Quote exactly the lines from the start of the entries to the one with "Tap the gift", both ends included.

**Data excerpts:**
_ _ _ _ _ _ _

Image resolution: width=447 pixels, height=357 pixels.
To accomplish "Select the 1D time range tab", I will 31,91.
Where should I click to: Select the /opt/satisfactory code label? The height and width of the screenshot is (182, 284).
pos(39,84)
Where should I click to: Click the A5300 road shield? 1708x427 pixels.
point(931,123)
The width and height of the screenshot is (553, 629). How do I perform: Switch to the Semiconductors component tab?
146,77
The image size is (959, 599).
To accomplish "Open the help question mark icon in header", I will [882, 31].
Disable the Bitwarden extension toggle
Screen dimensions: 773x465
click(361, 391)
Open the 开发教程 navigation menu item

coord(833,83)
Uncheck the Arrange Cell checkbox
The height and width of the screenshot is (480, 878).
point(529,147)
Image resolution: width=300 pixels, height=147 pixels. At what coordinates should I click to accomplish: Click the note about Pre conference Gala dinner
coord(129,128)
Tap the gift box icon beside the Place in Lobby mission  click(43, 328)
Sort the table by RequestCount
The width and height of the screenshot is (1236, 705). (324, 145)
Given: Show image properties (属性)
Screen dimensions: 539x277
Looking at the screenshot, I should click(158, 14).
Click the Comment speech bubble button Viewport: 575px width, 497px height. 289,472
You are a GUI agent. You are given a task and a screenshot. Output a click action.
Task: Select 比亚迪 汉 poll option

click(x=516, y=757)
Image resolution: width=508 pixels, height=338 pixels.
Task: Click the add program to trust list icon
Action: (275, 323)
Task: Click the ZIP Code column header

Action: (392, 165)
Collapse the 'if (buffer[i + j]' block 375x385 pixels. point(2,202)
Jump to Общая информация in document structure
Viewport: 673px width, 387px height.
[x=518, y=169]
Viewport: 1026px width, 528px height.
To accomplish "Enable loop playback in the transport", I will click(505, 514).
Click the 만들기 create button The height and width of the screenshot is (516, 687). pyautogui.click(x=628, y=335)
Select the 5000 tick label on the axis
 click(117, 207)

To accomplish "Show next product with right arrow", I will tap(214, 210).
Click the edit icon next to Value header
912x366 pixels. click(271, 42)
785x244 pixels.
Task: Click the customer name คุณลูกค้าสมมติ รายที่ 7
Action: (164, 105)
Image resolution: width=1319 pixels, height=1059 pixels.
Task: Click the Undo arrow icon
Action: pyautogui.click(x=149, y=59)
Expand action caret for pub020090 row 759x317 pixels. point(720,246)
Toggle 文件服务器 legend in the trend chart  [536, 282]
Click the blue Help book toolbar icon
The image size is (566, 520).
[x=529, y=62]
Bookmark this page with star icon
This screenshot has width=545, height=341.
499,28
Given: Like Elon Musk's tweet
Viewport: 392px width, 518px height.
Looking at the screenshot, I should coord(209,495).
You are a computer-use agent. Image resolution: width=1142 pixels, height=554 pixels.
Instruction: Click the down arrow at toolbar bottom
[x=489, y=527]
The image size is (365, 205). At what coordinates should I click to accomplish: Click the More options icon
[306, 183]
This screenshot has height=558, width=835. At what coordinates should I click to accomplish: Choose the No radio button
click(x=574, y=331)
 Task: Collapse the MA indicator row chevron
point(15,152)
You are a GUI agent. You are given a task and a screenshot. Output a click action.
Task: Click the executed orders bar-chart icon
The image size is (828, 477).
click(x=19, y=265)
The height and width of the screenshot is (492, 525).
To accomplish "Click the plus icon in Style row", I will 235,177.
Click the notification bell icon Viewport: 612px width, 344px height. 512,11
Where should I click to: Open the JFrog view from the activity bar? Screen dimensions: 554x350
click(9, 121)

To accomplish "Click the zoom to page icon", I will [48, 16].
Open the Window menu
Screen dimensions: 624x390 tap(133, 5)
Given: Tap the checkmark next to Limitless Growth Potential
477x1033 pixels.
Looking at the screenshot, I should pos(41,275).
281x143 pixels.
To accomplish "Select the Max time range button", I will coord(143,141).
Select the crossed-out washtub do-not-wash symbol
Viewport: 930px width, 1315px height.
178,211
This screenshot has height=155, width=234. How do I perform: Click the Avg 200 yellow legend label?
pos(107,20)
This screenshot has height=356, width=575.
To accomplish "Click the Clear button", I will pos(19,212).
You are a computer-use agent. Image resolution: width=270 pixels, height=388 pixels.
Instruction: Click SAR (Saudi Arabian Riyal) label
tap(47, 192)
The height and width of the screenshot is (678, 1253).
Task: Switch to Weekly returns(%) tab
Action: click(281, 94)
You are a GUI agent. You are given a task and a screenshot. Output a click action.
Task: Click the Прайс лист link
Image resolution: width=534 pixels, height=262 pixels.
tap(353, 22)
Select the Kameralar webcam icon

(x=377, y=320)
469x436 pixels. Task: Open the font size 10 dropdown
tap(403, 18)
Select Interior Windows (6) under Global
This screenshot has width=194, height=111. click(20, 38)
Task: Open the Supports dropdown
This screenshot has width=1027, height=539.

_ _ _ _ _ _ _

**TASK OUTPUT:**
Image resolution: width=447 pixels, height=357 pixels.
To accomplish "Select the 1D time range tab", I will 31,91.
Where should I click to: Select the /opt/satisfactory code label? The height and width of the screenshot is (182, 284).
pos(39,84)
Where should I click to: Click the A5300 road shield? 1708x427 pixels.
point(931,123)
The width and height of the screenshot is (553, 629). How do I perform: Switch to the Semiconductors component tab?
146,77
The image size is (959, 599).
To accomplish "Open the help question mark icon in header", I will [882, 31].
Disable the Bitwarden extension toggle
Screen dimensions: 773x465
click(361, 391)
Open the 开发教程 navigation menu item

coord(833,83)
Uncheck the Arrange Cell checkbox
The height and width of the screenshot is (480, 878).
point(529,147)
Image resolution: width=300 pixels, height=147 pixels. At what coordinates should I click to accomplish: Click the note about Pre conference Gala dinner
coord(129,128)
Tap the gift box icon beside the Place in Lobby mission  click(43, 328)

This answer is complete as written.